◆ Исходный фрагмент ◆
##########

Сколько же их, только литовских кладбищ, разбросано по бескрайним таежным и степным просторам? Есть люди, которые на этот мрачно-риторический вопрос дают конкретные ответы. Потому что – кто по службе, а кто по личной инициативе – занимаются поиском и архивацией данных о погибших, восстановлением, приведением в порядок еще сохранившихся кладбищ.
Виленчанка Гитана Буйвидайте руководит общественной ассоциацией "Мы", члены которой, кроме прочего, организуют изготовление памятных деревянных крестов и установку их в местах ссылок литовцев:
– На Ольхоне и в Иркутске мы с помощью тамошних активистов восстанавливаем десять крестов. В Иркутской области в этой деятельности нам помогают все, представители власти в том числе. Притом что далеко не все знают о захоронениях, в школах об этом не говорится. Жители Литвы массово высылались туда в 40-е годы. На Ольхоне был рыбный завод, где работали ссыльные литовцы, также они работали на заготовке леса. Работа и климат тяжелые, жили они недолго… Там, на старых кладбищах, и поставим кресты.
В России, к сожалению, сейчас многие люди вообще не в курсе, что происходило в местах ссылок и каков был их масштаб. Есть, кстати, интересный сайт "Бессмертный барак". Там публикуются такие истории… С фотографиями, фактами, документами. Каждый может отправить и свою семейную историю. То, что там опубликовано, заставляет осознавать факты и сопереживать. Понимать, какая случилась трагедия, что такое террор. Начиная с 1918 года, потом 37-й, 40-е годы, – говорит она.
Изготовление традиционных литовских деревянных памятных крестов, сделанных вручную, в основном из дуба, включено ЮНЕСКО в список культурного наследия человечества. Это важная часть литовской культуры, связанной с католической религией и языческими символами. В свое время, после вхождения Литвы в состав Российской империи, а также в советский период воздвижение таких крестов было запрещено.
А они исстари ставились литовцами у дорог, домов, на кладбищах, около храмов. Такие кресты, порой представляющие собой настоящие произведения искусства, сейчас встречаются по всей Литве. Особенно много их в ее западной части. Так, в Жямайтии, рядом с городом Шяуляй, находится уникальная достопримечательность – Гора крестов. Это холм, на котором установлены более 50 тысяч крестов, размером от маленьких, нательных до огромных, шестиметровых.

##########

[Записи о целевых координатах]
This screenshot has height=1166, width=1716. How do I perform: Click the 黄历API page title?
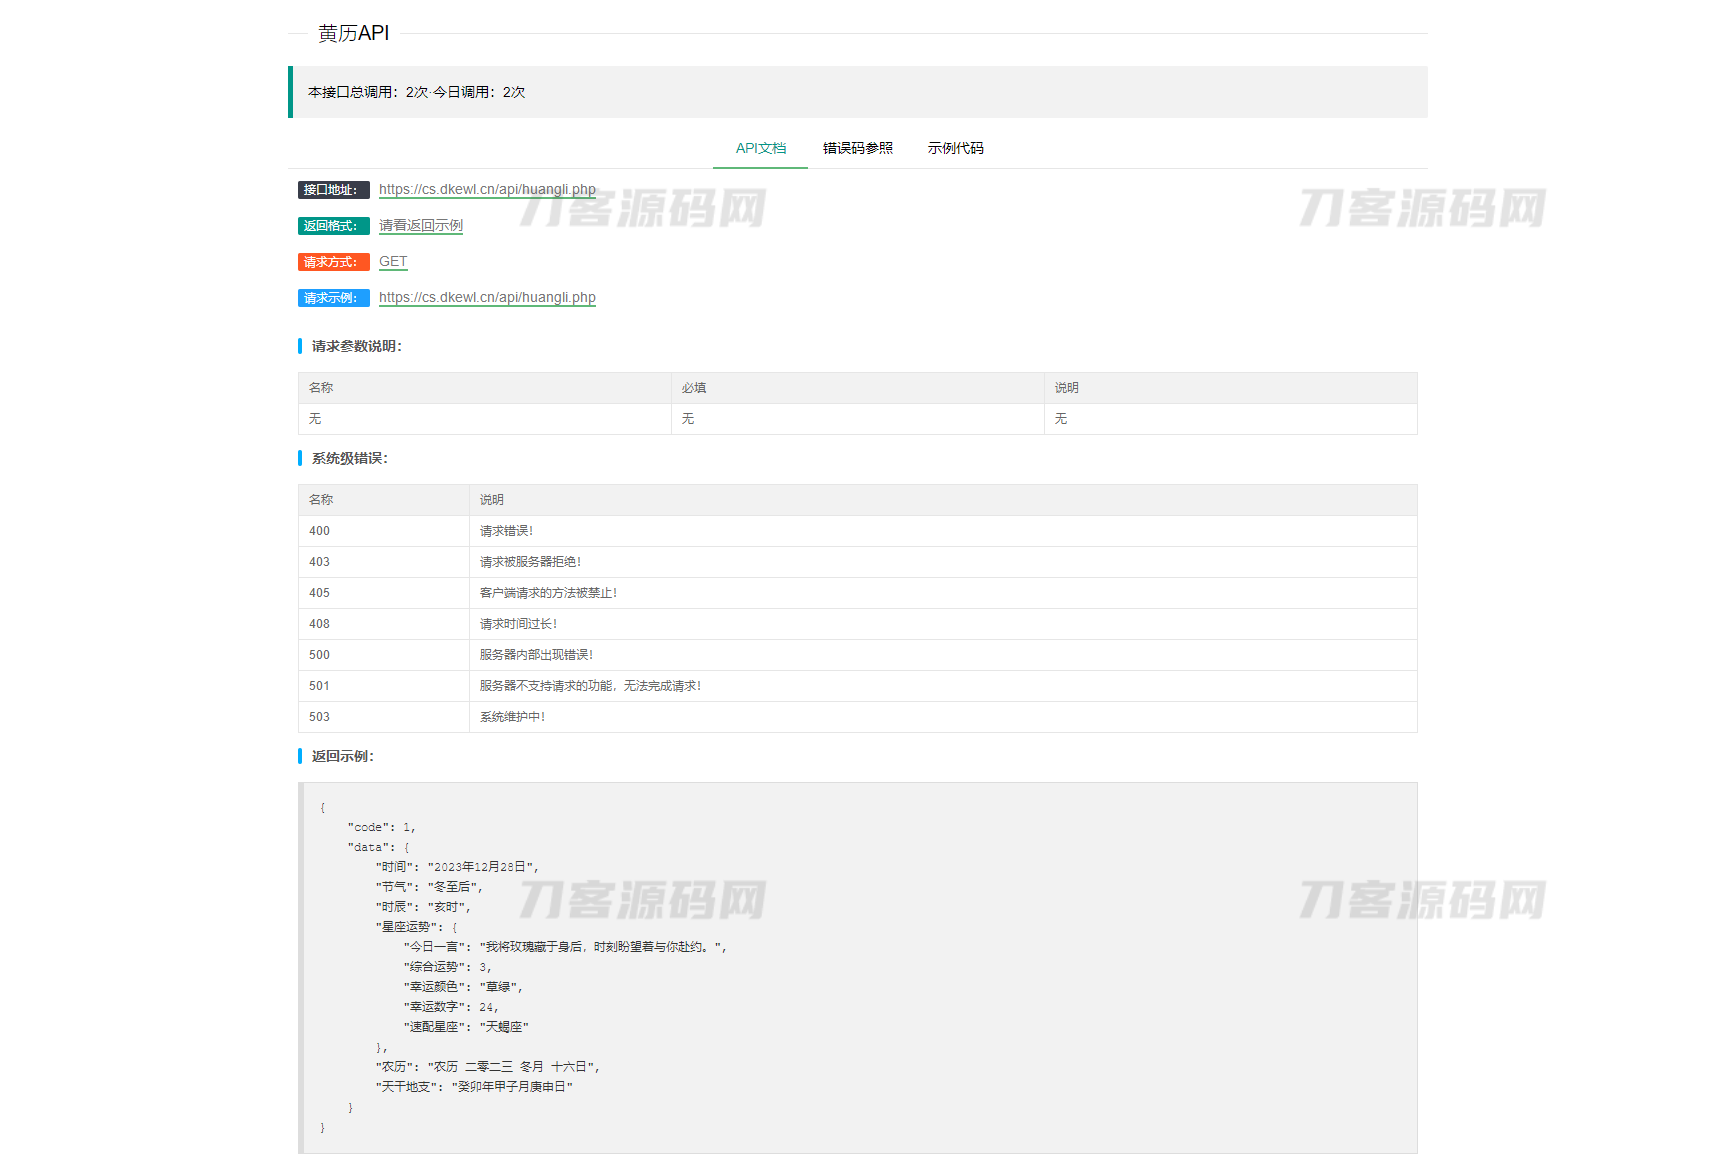353,33
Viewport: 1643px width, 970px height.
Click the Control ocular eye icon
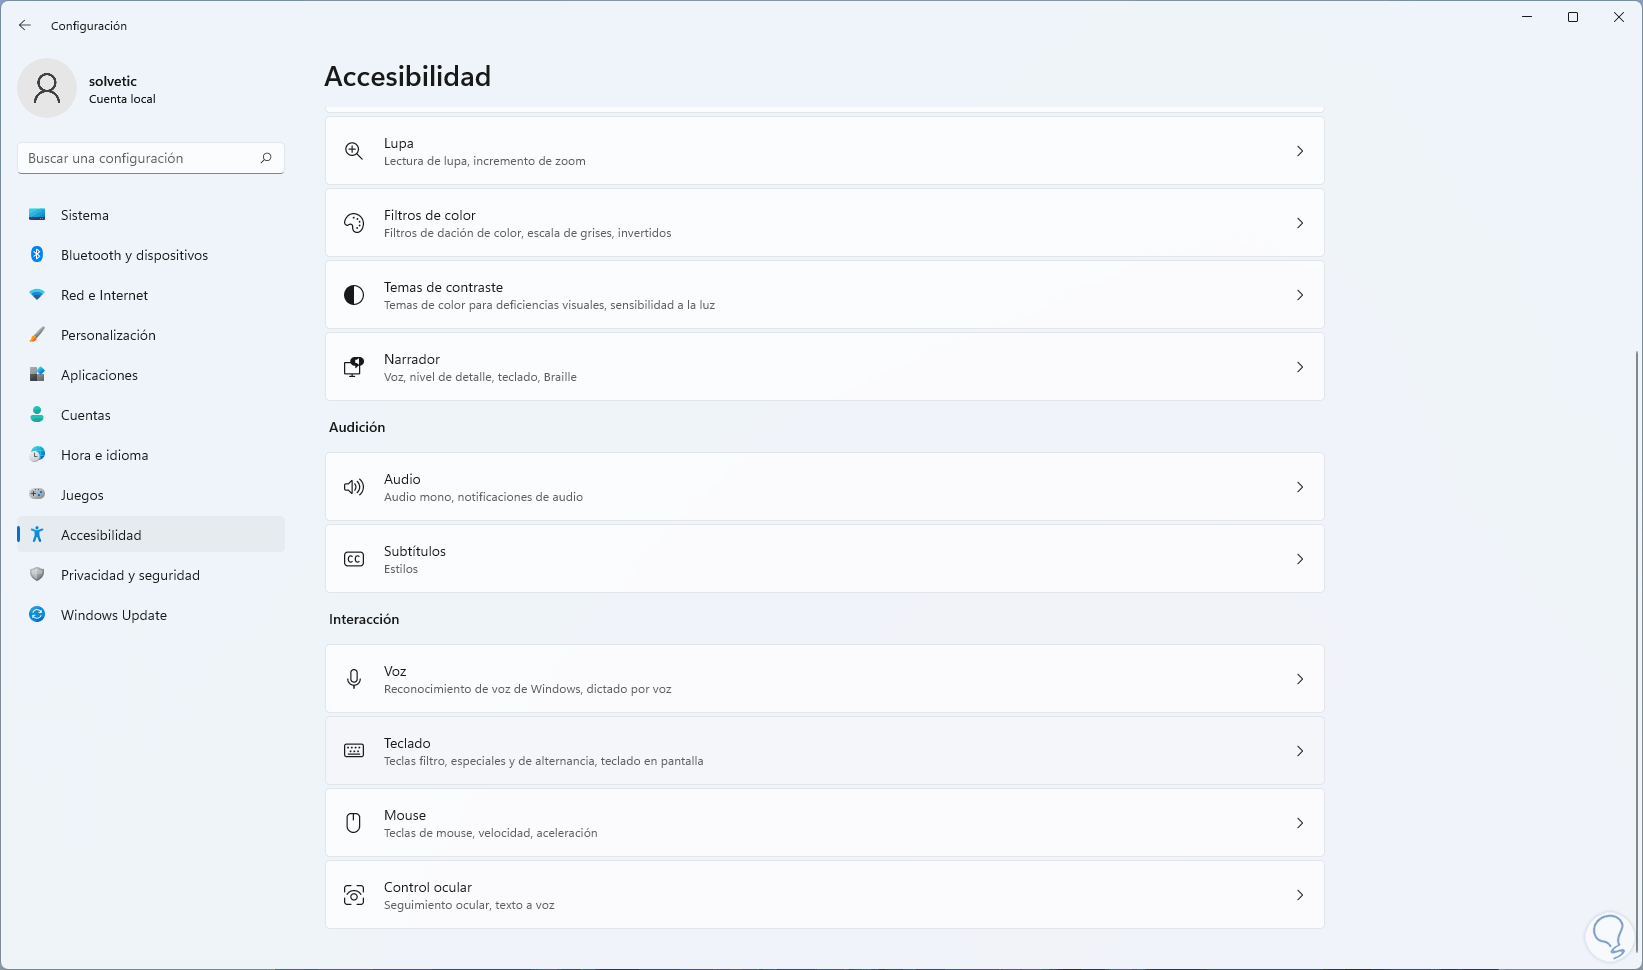[354, 895]
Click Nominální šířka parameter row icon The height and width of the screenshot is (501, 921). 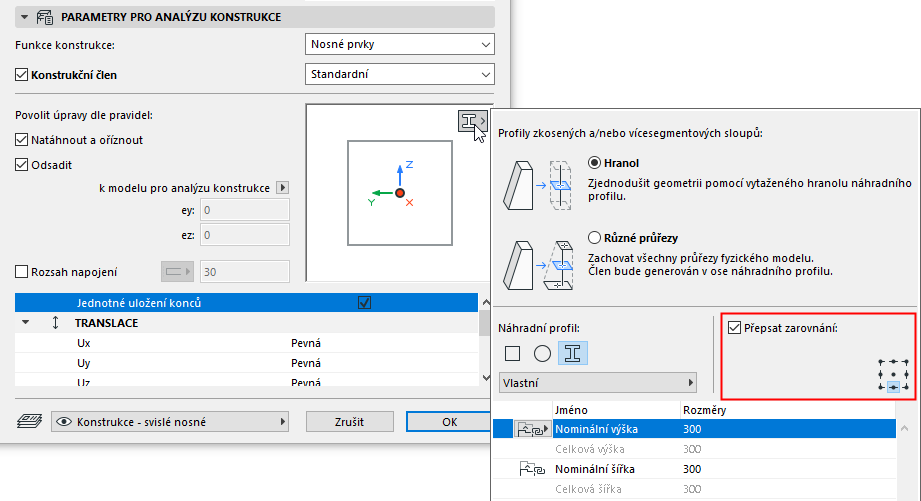[x=530, y=469]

##########

◆ Цель задания A ◆
Продублируйте без изменений участок текста о литовских крестах, который открывается словами, содержащими "Сколько же их, только", и замыкается словами "еще сохранившихся кладбищ.".
◆ Цель задания B ◆
Определите, согласуются ли с текстом о литовских крестах следующие утверждения: (i) ассоциация "Мы" вместе с местными активистами восстанавливает десять крестов на Ольхоне и в Иркутске; (ii) в школах Иркутской области рассказывают о захоронениях; (iii) на Горе крестов установлено меньше десяти тысяч крестов. Каждый ответ (да или нет) подтвердите точной цитатой из текста.
◆ Цель задания C ◆
Продолжите текст о литовских крестах, начиная сразу после его последнего предложения.

◆ Результат выполнения A ◆
Сколько же их, только литовских кладбищ, разбросано по бескрайним таежным и степным просторам? Есть люди, которые на этот мрачно-риторический вопрос дают конкретные ответы. Потому что – кто по службе, а кто по личной инициативе – занимаются поиском и архивацией данных о погибших, восстановлением, приведением в порядок еще сохранившихся кладбищ.

◆ Результат выполнения B ◆
(i) Да: «На Ольхоне и в Иркутске мы с помощью тамошних активистов восстанавливаем десять крестов».
(ii) Нет: «в школах об этом не говорится».
(iii) Нет: «Это холм, на котором установлены более 50 тысяч крестов».

◆ Результат выполнения C ◆
Гитана Буйвидайте продолжает:
– Когда мы занялись исследованиями, сразу родилась идея установить в местах ссылок литовцев в Иркутской области и в Казахстане традиционные памятные деревянные кресты. Настоящие! Их создал мастер из Алитуса Артурас Зенка, профессиональный скульптор, отец которого, кстати, тоже ссыльный.
Например, в Казахстане при помощи литовской общины Караганды такой крест – первый подобного рода в этой стране – будет установлен в мемориальном комплексе села Спасск.
– Вам довелось бывать во многих местах бывших ссылок. Если сравнить разные страны – в отношении людей и властей к этой тематике разница есть?
– Разница большая. В Казахстане очень чтут память погибших, кем бы они ни были. Музеи, мемориальные комплексы, памятные доски с именами… Везде, где были лагеря ссыльных, обязательно есть достойные музеи со множеством материалов, с фильмами. Можно детально ознакомиться с тем, как жили узники лагерей.
Мне запомнилась такая история. По воспоминаниям литовцев, когда их привезли в Казахстан, местные жители кидали в их сторону маленькие черные камушки. На что вначале ссыльные, конечно, обижались: и так невыносимо, а тут еще камнями кидают… Но кто-то подсказал: это не камни, это местный сыр! Сушеный, твердый. Который голодным кидали из сочувствия, что первое время им очень помогало. Когда охрана лагеря узнала об этом, всех жителей того села расстреляли.
Там вообще вся земля полита кровью, десятками тысяч уничтожали ссыльных. Я видела эти гектары огороженной земли бывшего лагеря в Спасске – буквально всё в костях человеческих.
Кстати, мы были там свидетелями такой картины. Представьте: казахстанская степь, солнце, ящерицы бегают, кресты. И тишина.
Вдруг неожиданно, откуда ни возьмись – танки! Едут с грохотом, на них люди в военной форме.
– Не подумали, что машина времени перенесла вас в военное время?
– Я просто сначала очень испугалась! Это было жутко. Не представляю, как люди войну переносили… Оказывается, там недалеко воинская часть. Солдатики на танках, приблизившись, помахали нам, и только тогда отпустило, страх ушел.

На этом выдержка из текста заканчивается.